Instrumental by Red Hot Chili Peppers

from the album Mother's Milk
- Released: August 16, 1989
- Recorded: November 1988 – March 1989
- Genre: Funk rock, alternative rock
- Length: 1:35 (original) 3:07 (2003 remaster)
- Label: EMI America
- Songwriter(s): Anthony Kiedis; Chad Smith; John Frusciante; Flea;
- Producer(s): Michael Beinhorn

= Pretty Little Ditty =

"Pretty Little Ditty" is an instrumental track by the American rock band Red Hot Chili Peppers. It is from their 1989 album Mother's Milk. Recognized as one of the best examples of the eclecticism the band experimented with in this album, the track was written by guitarist John Frusciante and bassist Flea.

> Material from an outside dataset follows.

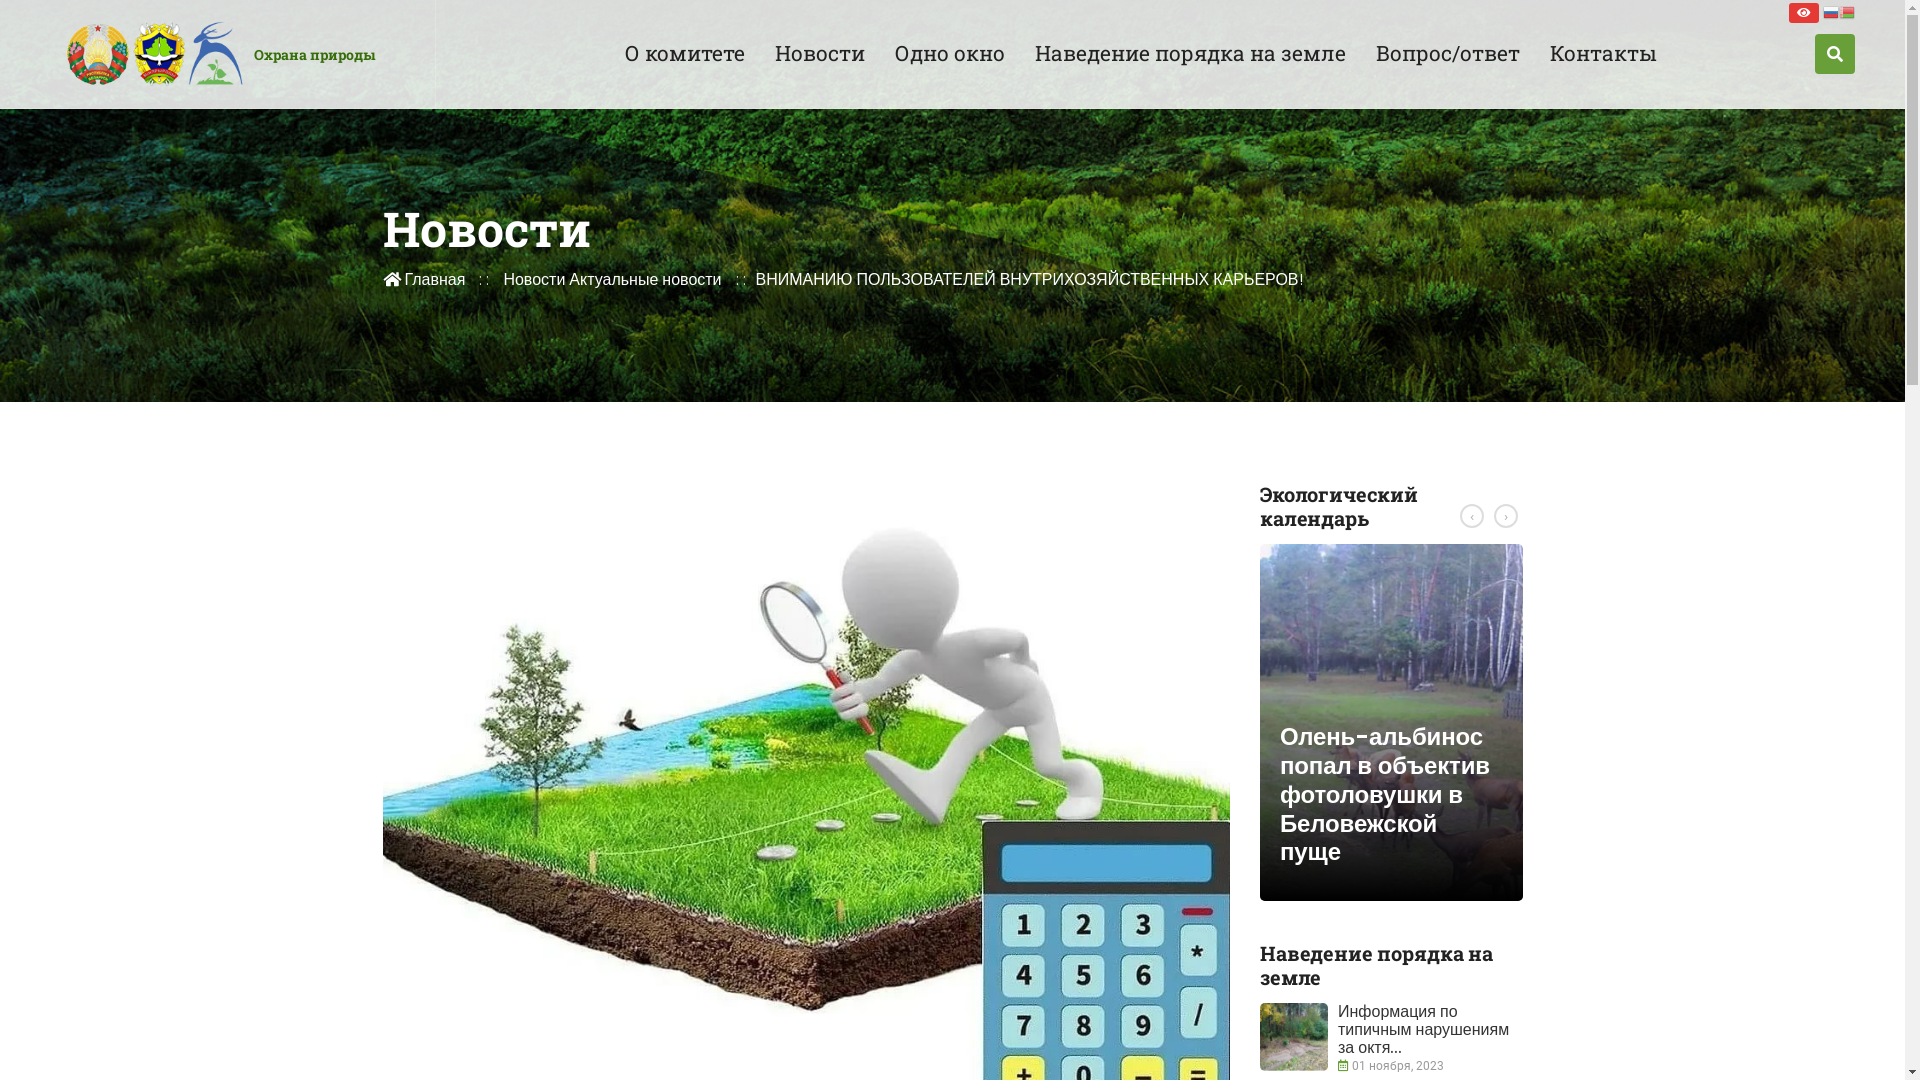 The height and width of the screenshot is (1080, 1920). Describe the element at coordinates (1846, 11) in the screenshot. I see `'Belarusian'` at that location.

It is one of the few tracks on the album not to feature any guitar layering; music journalist Jeff Apter described the song as "a dreamy, sweetly stoned instrumental featured deft picking and strumming from Frusciante, intertwined with blasts of trumpet from Flea".

==Impact and legacy==
In 1999, part of the second segment of the instrumental track was sampled by rap rock band Crazy Town for their single "Butterfly", featuring additional lyrics by the members of the band. The single sold 6 million copies worldwide. "Butterfly" itself, and the associated musical segment, was sampled by Gayle and featured on Barbie the Album, on the track "Butterflies".

"Pretty Little Ditty" was also sampled on the August 2020 track "Ain't It Different" by British rappers Headie One, AJ Tracey and Stormzy.